# Is moving to Spain just a dream?



## Nick1987uk (Jul 23, 2009)

Hello all,

I posted on here a couple of years back and got some very useful information from some of you, the name JoJo springs to mind and another lady who's daughter had recently moved to Benelmadina with her partner and baby. 

Right here goes..... 23 year old male and 21 year old partner, 2 children, little girl 2 years and 9 months, little boy 9 months. I have an aunty and uncle who have a villa in Calahonda so they are there pretty much at least 1 week every month and spend 10 weeks there in the summer. I've visited every summer for the past 10-12 years and absolutely adore the place. 
We have always mentioned moving to this part of the world as we feel it would give our children a much higher standard of life than what's on offer here. The fact is we think this may just be a dream as we're used to seeing the high life of Marbella and Puerto Banus etc etc. I'm a civil servant and can't speak Spanish my partner is a qualified hairdresser and registered childminder. 

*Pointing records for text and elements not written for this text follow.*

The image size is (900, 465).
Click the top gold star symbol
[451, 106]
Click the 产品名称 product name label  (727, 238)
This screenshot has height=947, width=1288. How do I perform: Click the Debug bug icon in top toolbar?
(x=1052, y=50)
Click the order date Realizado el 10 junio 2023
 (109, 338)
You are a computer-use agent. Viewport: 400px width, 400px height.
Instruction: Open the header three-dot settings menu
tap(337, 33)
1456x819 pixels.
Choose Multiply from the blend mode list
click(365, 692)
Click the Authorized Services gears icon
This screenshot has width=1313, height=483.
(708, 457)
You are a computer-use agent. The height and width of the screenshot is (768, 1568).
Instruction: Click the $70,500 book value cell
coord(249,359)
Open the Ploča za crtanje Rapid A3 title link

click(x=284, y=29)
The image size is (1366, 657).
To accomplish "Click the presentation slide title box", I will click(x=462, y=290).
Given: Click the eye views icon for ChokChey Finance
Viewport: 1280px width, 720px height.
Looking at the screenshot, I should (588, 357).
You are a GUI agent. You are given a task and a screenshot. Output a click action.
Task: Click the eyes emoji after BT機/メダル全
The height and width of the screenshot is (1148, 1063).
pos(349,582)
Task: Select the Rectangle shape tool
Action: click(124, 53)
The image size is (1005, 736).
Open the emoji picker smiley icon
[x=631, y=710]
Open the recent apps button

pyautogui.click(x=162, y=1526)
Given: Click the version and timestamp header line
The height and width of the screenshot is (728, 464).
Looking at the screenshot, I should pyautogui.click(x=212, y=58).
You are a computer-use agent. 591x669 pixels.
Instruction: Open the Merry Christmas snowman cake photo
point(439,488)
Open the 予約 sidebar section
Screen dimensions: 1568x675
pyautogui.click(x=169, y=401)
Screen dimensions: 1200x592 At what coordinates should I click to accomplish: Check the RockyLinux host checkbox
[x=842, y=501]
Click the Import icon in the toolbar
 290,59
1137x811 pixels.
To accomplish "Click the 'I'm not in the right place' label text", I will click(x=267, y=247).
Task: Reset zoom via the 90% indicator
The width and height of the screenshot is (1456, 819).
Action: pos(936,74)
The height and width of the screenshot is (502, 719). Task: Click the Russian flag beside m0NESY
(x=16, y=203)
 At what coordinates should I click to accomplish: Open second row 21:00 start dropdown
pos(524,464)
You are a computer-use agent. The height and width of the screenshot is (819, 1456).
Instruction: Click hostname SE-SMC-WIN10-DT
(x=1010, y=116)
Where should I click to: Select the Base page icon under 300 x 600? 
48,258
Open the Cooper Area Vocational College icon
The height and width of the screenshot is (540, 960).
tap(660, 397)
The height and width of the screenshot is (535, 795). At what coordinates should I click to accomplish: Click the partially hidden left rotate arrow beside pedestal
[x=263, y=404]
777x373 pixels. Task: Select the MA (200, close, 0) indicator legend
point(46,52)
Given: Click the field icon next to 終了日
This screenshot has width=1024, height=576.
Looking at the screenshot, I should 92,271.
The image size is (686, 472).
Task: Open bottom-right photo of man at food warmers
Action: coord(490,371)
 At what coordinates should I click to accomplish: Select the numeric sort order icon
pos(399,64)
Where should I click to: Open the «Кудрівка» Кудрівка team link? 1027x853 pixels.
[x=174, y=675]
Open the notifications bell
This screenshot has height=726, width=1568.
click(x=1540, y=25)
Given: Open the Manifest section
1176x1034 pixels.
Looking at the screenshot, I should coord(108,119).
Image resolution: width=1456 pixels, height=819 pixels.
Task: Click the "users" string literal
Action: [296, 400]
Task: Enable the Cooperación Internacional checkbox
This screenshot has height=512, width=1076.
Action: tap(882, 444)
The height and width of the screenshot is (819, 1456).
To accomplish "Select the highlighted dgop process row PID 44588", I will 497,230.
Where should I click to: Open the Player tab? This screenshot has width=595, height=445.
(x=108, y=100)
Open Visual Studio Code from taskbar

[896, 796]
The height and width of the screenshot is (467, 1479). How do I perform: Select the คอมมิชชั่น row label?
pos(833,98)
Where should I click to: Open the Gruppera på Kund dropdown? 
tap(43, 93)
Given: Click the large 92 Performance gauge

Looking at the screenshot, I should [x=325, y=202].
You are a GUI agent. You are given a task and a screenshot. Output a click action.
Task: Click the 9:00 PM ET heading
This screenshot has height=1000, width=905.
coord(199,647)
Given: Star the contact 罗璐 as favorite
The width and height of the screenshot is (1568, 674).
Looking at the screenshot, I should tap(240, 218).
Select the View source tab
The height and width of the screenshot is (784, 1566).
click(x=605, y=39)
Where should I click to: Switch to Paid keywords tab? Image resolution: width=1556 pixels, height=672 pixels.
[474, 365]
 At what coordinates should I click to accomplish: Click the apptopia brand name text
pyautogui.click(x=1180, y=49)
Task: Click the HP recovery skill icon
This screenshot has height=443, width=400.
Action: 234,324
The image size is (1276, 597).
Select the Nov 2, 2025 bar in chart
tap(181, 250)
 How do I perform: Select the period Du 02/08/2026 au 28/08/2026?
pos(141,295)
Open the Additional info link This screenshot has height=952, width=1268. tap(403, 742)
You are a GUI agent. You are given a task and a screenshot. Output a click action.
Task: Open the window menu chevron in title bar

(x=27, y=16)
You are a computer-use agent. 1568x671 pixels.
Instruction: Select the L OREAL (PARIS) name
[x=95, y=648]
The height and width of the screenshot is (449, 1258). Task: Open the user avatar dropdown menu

Apologies for rambling on but the question really is... are we just living in a dream world wanting to move to Spain or would it be easy enough to do e.g. get job, childcare, a long term rental property (have no deposit to buy).

Any advice would be much appreciated.

many thanks
Nick


----------



## jojo (Sep 20, 2007)

Hiya, I'm still here lol!!! The best thing to do is when you're next over here have a look around seriously at the job situation and what you could possibly do to have an income. Do a check list, ask other expats and find out as much as you can while you're here.

Jo xxx


----------



## Nick1987uk (Jul 23, 2009)

jojo said:


> Hiya, I'm still here lol!!! The best thing to do is when you're next over here have a look around seriously at the job situation and what you could possibly do to have an income. Do a check list, ask other expats and find out as much as you can while you're here.
> 
> Jo xxx


We are hopefully going to be out there in August for a week. Thing is (and i know this sounds stupid) but we don't want any family to know that this is something we are looking into as we will get the usual 'stop dreaming' or 'you can't just move to spain' or 'you're being stupid' I think this is something that's going to take a couple of years research and determination before we can actually make the move. Where are the best places on the internet to look for long term rentals and jobs?


----------



## jojo (Sep 20, 2007)

Nick1987uk said:


> We are hopefully going to be out there in August for a week. Thing is (and i know this sounds stupid) but we don't want any family to know that this is something we are looking into as we will get the usual 'stop dreaming' or 'you can't just move to spain' or 'you're being stupid' I think this is something that's going to take a couple of years research and determination before we can actually make the move. Where are the best places on the internet to look for long term rentals and jobs?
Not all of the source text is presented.